[GIVEN RECORDS]

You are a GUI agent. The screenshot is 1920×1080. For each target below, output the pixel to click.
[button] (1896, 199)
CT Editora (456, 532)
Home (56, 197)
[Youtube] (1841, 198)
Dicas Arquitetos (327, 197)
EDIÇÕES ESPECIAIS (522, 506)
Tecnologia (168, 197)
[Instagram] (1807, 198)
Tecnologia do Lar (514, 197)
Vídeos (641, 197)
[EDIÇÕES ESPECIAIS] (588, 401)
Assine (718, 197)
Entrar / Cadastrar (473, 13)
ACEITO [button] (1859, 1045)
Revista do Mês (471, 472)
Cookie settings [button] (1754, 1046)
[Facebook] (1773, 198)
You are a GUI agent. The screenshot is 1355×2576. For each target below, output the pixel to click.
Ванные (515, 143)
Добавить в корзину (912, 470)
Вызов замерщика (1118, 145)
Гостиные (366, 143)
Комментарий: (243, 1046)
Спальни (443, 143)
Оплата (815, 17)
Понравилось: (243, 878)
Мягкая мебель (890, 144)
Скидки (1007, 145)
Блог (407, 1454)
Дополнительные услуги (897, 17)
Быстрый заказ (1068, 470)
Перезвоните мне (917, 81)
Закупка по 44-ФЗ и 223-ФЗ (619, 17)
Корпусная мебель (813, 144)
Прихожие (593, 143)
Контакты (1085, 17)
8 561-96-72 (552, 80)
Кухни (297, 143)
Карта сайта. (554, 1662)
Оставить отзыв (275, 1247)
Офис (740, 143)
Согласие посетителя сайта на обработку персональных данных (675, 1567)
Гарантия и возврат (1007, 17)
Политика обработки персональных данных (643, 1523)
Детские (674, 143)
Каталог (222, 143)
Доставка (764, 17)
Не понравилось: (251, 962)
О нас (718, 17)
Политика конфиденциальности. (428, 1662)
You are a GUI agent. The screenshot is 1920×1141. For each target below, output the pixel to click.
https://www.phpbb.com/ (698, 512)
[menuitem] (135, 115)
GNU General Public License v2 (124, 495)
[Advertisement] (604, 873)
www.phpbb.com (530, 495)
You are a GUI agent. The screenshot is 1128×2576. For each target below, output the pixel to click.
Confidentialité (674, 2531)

[ACTION ITEM] Within the listing above, the range opens at the line with "Entrar / Cadastrar (473, 13)" and closes at the line with "Добавить в корзину (912, 470)". Reproduce exactly the lines of that range, including both ends.

[RESULT OF THIS EXERCISE]
Entrar / Cadastrar (473, 13)
ACEITO [button] (1859, 1045)
Revista do Mês (471, 472)
Cookie settings [button] (1754, 1046)
[Facebook] (1773, 198)
You are a GUI agent. The screenshot is 1355×2576. For each target below, output the pixel to click.
Ванные (515, 143)
Добавить в корзину (912, 470)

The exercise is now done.